Extracted entries
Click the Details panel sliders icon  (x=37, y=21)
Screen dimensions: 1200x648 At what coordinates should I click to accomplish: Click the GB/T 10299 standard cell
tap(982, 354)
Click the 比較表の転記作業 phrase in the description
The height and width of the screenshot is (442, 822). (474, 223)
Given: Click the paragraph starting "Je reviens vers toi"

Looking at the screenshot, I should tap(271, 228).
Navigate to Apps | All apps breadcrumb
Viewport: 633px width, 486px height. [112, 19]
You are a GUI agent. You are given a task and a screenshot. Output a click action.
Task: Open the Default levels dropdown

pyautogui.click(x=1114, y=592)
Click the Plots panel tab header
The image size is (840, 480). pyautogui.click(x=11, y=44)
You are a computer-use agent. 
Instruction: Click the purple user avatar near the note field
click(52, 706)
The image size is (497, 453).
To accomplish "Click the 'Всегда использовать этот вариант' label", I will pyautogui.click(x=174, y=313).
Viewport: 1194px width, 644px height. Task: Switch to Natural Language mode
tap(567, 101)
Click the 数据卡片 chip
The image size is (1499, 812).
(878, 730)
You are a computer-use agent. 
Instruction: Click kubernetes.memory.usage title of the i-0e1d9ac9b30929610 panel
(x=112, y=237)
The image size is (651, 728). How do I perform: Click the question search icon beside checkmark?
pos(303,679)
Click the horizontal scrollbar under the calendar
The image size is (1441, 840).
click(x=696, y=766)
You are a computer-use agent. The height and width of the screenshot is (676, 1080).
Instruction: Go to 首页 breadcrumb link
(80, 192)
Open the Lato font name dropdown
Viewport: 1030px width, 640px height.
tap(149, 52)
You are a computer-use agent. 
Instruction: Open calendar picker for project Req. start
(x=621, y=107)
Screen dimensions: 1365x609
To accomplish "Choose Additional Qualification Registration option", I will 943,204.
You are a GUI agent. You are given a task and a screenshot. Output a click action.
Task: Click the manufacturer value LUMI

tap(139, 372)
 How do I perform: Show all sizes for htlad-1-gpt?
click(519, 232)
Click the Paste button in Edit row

Exercise aim
Reproduce every row above verbatim, keeping the original order and line breaks.

Worked answer
Click the Details panel sliders icon  (x=37, y=21)
Screen dimensions: 1200x648 At what coordinates should I click to accomplish: Click the GB/T 10299 standard cell
tap(982, 354)
Click the 比較表の転記作業 phrase in the description
The height and width of the screenshot is (442, 822). (474, 223)
Given: Click the paragraph starting "Je reviens vers toi"

Looking at the screenshot, I should tap(271, 228).
Navigate to Apps | All apps breadcrumb
Viewport: 633px width, 486px height. [112, 19]
You are a GUI agent. You are given a task and a screenshot. Output a click action.
Task: Open the Default levels dropdown

pyautogui.click(x=1114, y=592)
Click the Plots panel tab header
The image size is (840, 480). pyautogui.click(x=11, y=44)
You are a computer-use agent. 
Instruction: Click the purple user avatar near the note field
click(52, 706)
The image size is (497, 453).
To accomplish "Click the 'Всегда использовать этот вариант' label", I will pyautogui.click(x=174, y=313).
Viewport: 1194px width, 644px height. Task: Switch to Natural Language mode
tap(567, 101)
Click the 数据卡片 chip
The image size is (1499, 812).
(878, 730)
You are a computer-use agent. 
Instruction: Click kubernetes.memory.usage title of the i-0e1d9ac9b30929610 panel
(x=112, y=237)
The image size is (651, 728). How do I perform: Click the question search icon beside checkmark?
pos(303,679)
Click the horizontal scrollbar under the calendar
The image size is (1441, 840).
click(x=696, y=766)
You are a computer-use agent. The height and width of the screenshot is (676, 1080).
Instruction: Go to 首页 breadcrumb link
(80, 192)
Open the Lato font name dropdown
Viewport: 1030px width, 640px height.
tap(149, 52)
You are a computer-use agent. 
Instruction: Open calendar picker for project Req. start
(x=621, y=107)
Screen dimensions: 1365x609
To accomplish "Choose Additional Qualification Registration option", I will 943,204.
You are a GUI agent. You are given a task and a screenshot. Output a click action.
Task: Click the manufacturer value LUMI

tap(139, 372)
 How do I perform: Show all sizes for htlad-1-gpt?
click(519, 232)
Click the Paste button in Edit row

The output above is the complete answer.